Linode also offers hourly billing with monthly caps and publishes both monthly and hourly prices. That is familiar and flexible. But once you add quota-based transfer, NodeBalancers, object storage egress, managed services, or Kubernetes control plane options, the total monthly cost becomes more layered.
That does not make Linode's model bad. It simply means Raff is easier to forecast for core infrastructure workloads.
Support & Reliability
Raff's support model is more direct. Its support experience is designed around dashboard access, support workflows, and a simpler infrastructure stack. It also offers enterprise/custom support options for companies that need more formal arrangements.
Linode's support model is more ticket-centric and sits inside a much larger Akamai Cloud platform. For customers who want more hands-on operational involvement, Akamai also offers paid managed service options.
From a reliability perspective, both providers take infrastructure seriously. Raff emphasizes uptime, private networking, backups, snapshots, infrastructure automation, and predictable cost. Linode brings the maturity of a long-standing cloud platform with a broader catalog and more global deployment choices.

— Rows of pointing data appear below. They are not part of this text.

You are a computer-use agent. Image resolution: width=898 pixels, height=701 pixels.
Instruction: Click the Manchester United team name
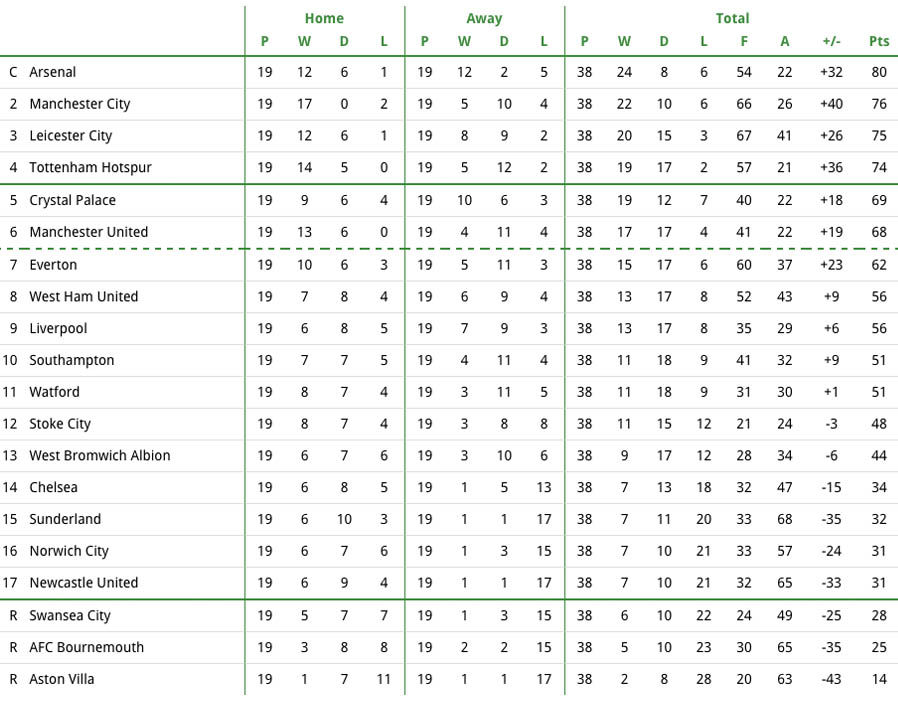[x=89, y=232]
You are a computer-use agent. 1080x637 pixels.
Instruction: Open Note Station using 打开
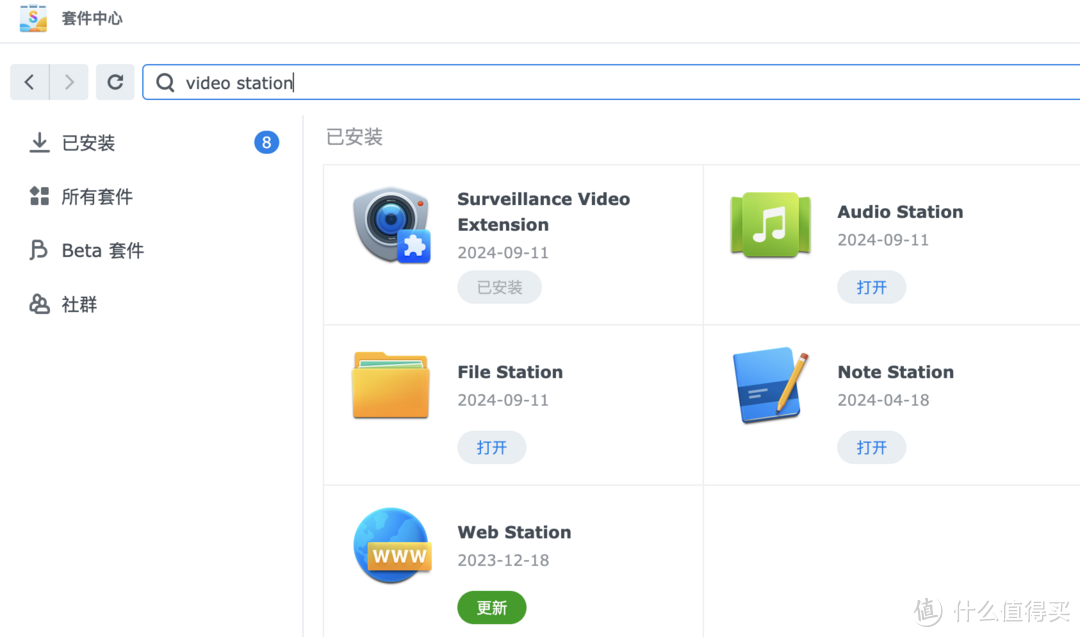tap(871, 447)
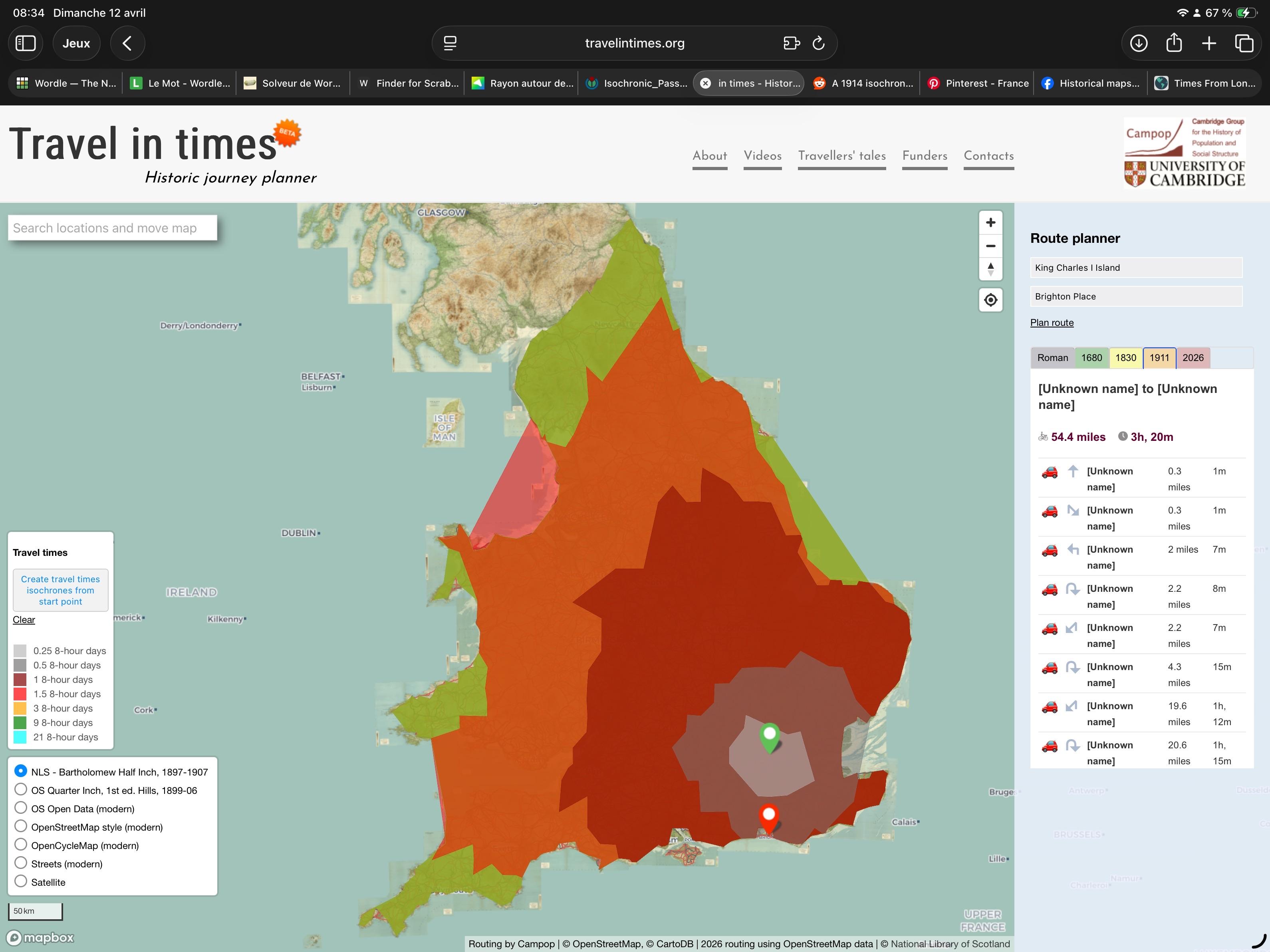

If you want the simplest support entry point for a smaller infrastructure footprint, Raff feels lighter. If you want a larger provider with more surrounding service layers and managed operations options, Linode is stronger.
Who Should Choose Raff?
- Teams that want lower VM costs in both shared and dedicated comparison classes
- Workloads where unmetered bandwidth is a meaningful financial advantage
- Startups and SMBs that mainly need VMs, block storage, object storage, private networking, backups, snapshots, and APIs
- Buyers who prefer a focused infrastructure platform over a larger cloud catalog
- US-focused deployments that do not need a broad global region matrix today
- Teams that want included automated backups and simpler monthly forecasting
Who Should Choose Linode (Akamai Cloud)?
- Teams that need mature managed Kubernetes, managed databases, App Platform, NodeBalancers, or Quick Deploy Apps right now
- Deployments that need broader regional reach
- Buyers who want a wider menu of compute families and platform services
- Organizations that value managed operational add-ons and a bigger surrounding ecosystem
- Teams that expect to grow from VM infrastructure into platform services within the same provider account
Conclusion
Raff and Linode are both credible cloud infrastructure options, but they win on different dimensions.
Raff is the stronger choice if your decision is driven by VM economics, unmetered bandwidth, included backups, and a cleaner infrastructure-first value proposition. When compared the right way — General Purpose against Shared CPU, CPU-Optimized against Dedicated Compute — Raff remains materially cheaper across the plans most VPS buyers actually evaluate.
Linode is the stronger choice if your decision is driven by platform breadth. Managed Kubernetes, managed databases, object storage, App Platform, Quick Deploy Apps, NodeBalancers, and broader geographic coverage are all real advantages for Linode today.
For most buyers looking specifically at VPS and core cloud infrastructure, the practical takeaway is simple: choose Raff for lower-cost infrastructure and simpler bandwidth economics, or choose Linode for broader cloud platform depth and region reach.